One of the worst thing found in the real world IT is the mixing of several languages in the same file.
I remember, years ago, having written a site with ColdFusion (CFM) with no less than 4 languages in the same file: HTML, JavaScript, CFM and SQL.
This kind of situation still exists more that 15 years later…
I'm not sure this practice can be called a “concept”…
But I'm sure that I don't want it for ISA.
A page, or even a window, is some kind of bag, either a bag of characters or of pixels. That's a weakly structured thing.
Conceptually, the corresponding Class family is a “Display”. This means something that is able to presents some thing to our eyes. A Display is of several classes: Discrete indicator (LED), Characters display, Graphical or a mix of these previous ones.

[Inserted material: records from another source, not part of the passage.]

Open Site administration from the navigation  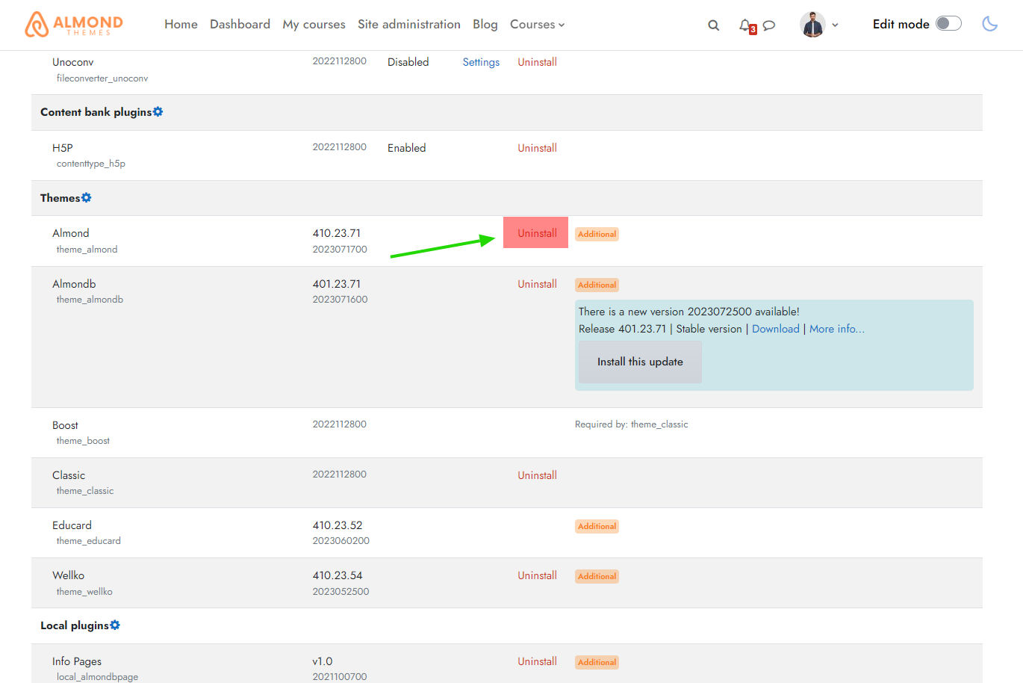tap(408, 24)
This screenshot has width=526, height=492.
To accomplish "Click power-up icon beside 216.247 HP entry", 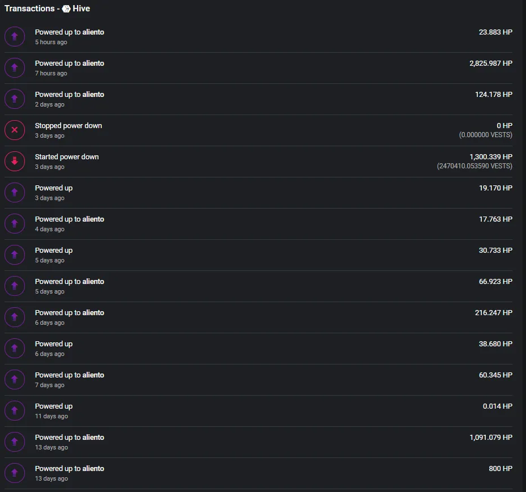I will pos(14,317).
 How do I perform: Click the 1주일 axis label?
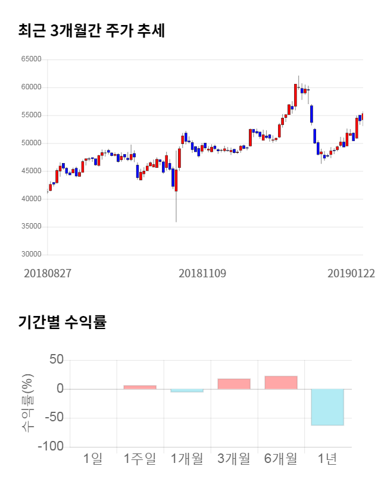[x=140, y=459]
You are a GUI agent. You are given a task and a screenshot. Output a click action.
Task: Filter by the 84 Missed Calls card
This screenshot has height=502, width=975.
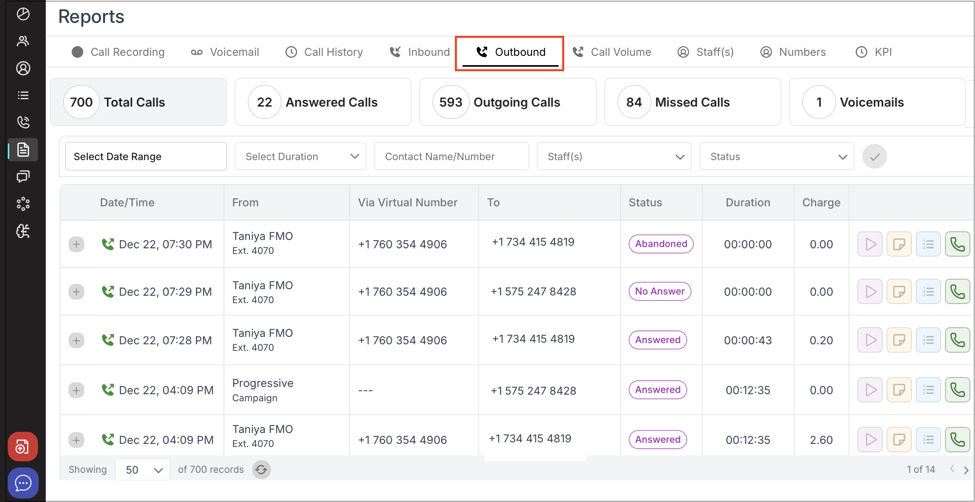(x=692, y=102)
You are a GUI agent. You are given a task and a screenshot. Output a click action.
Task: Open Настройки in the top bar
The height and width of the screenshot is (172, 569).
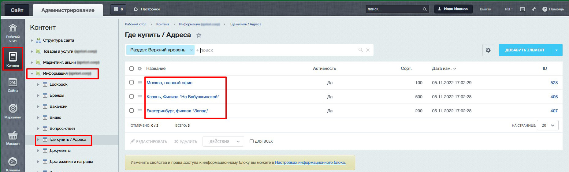(147, 9)
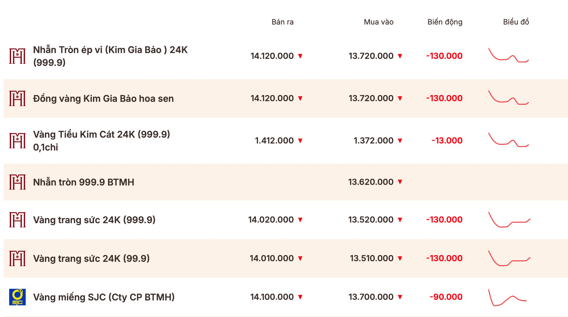Select the Biến động column header
Viewport: 568px width, 317px height.
tap(445, 22)
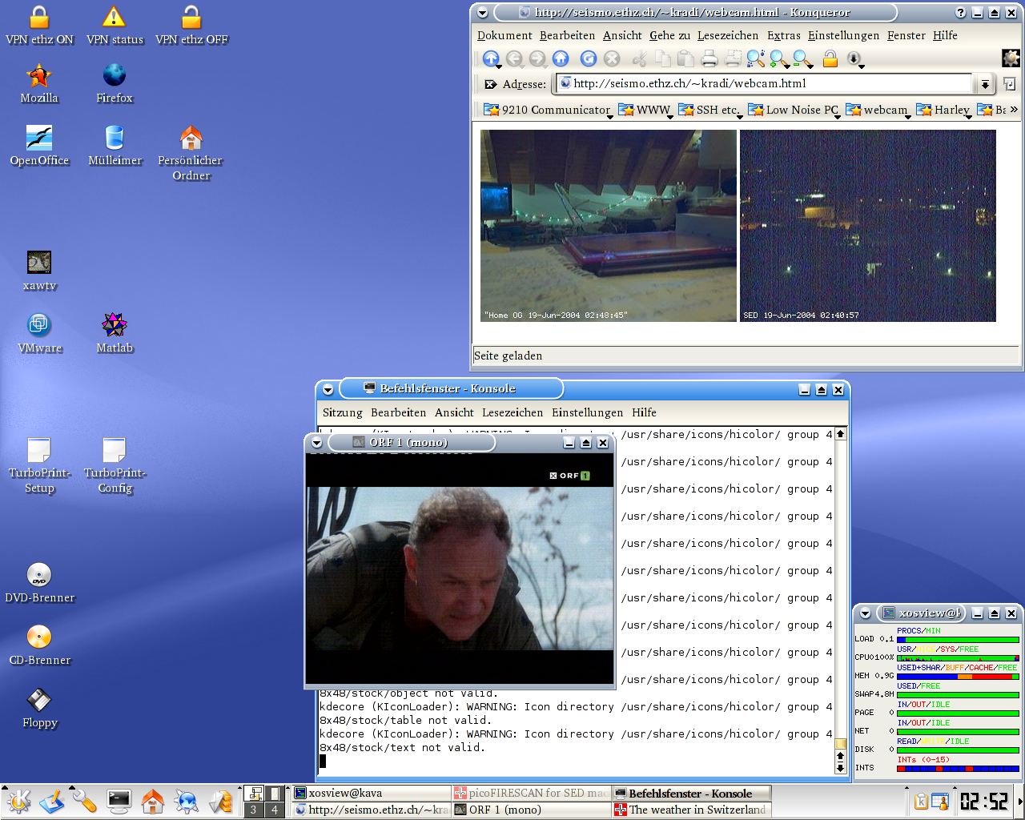This screenshot has width=1025, height=820.
Task: Expand the webcam bookmark folder
Action: coord(878,111)
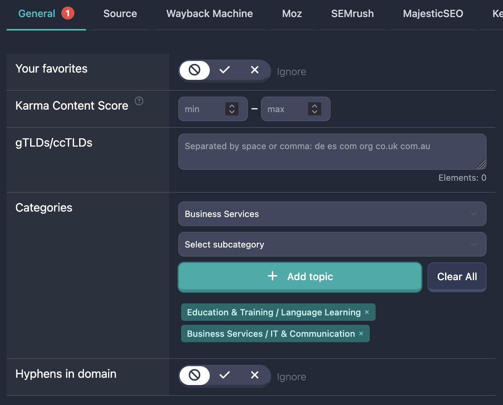Click the checkmark icon for Your favorites filter

pyautogui.click(x=225, y=70)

Depending of its class(es), a Display have properties like: the semantic of an indicator, number of characters, number of lines, resolution, color support, etc.
From an oo point of view, a Display Object displays Objects. Typically, these Objects are pushed on the Display and live in a space, with an orthonormal .
The Objects, or Views of these, are able to be displayed and edited in a Display. An Object may also be related to other Objects, or even incorporated into them.
This is far richer that managing a graphic bag manually, specificly and repeatedly.
So, definitely, for our Ideal Software Architecture, the manner an Object is rendered by a screen cannot be just a question of pixel, position and color.
This also introduces the questions of notions like Window or Page. More deeply, it is questioning the need for the Desktop metaphor or of the pertinence of Web Browser.
Yes, yes, you have well read. I'm deprecating the Web!
The current Web in fact, the one coming from the Information Management: A Proposal of Tim Bernes-Lee. My proposal is to a return to the original view of Tim, not just connecting, linking documents but any Objects of any kind. And then rendering them for instance on a Display object. More generally on a Renderer either visual or audio: a Renderer class per sense the humans have.
It is a current practice nowadays to serialize things using a hierarchical data format like XML or JSON. The XML (like YAML) allows intra-document reference, but this feature is rarely used and is limited to the document scope.
But Object Orientation and more generally the real world is not hierarchical at all. It is a graph where the objects interrelate in an open way, having internal and external references to other objects.
This hierarchical structure often come from the famous DTO (Data Transfert Object). You know, this kind of objects without any operation 🙁
In C language, they are just called struct
. This is closer to what they really are: “data barrels”.
In ISA, a more oo related concept must be established: view.
A view is without surprise an Object giving a view on another Object: its root. It derives from it in exposing a selection of its members (properties, attributes, operations, relationships). The View concept is one of the corner stone of ISA and will be widely discussed in next posts.
As mentioned above, for having a graph oriented serialization, it is required being able to refer to another object. These objects being either in the same serialization unit or not. This requires having a reliable identifier: the Object IDentifier (OID).
The serialization format must be both human readable and small to limit network overhead. This is quite contradictory. YAML is a good example of this kind of compromise. However, while it is less verbose that most of other formats, it is repetitive on arrays and not minimal as a separator based syntax like CSV.
To conclude, the serialization format has to be studied carefully. Perhaps having 2 formats is the best answer, perhaps using compression to decrease the stream size (rgcu_2_3_4_0.csv: 9 937bytes, rgcu_2_3_4_0.xml: 36 150 bytes, rgcu_2_3_4_0.csv.zip: 854 bytes, rgcu_2_3_4_0.xml.zip: 1 988 bytes)…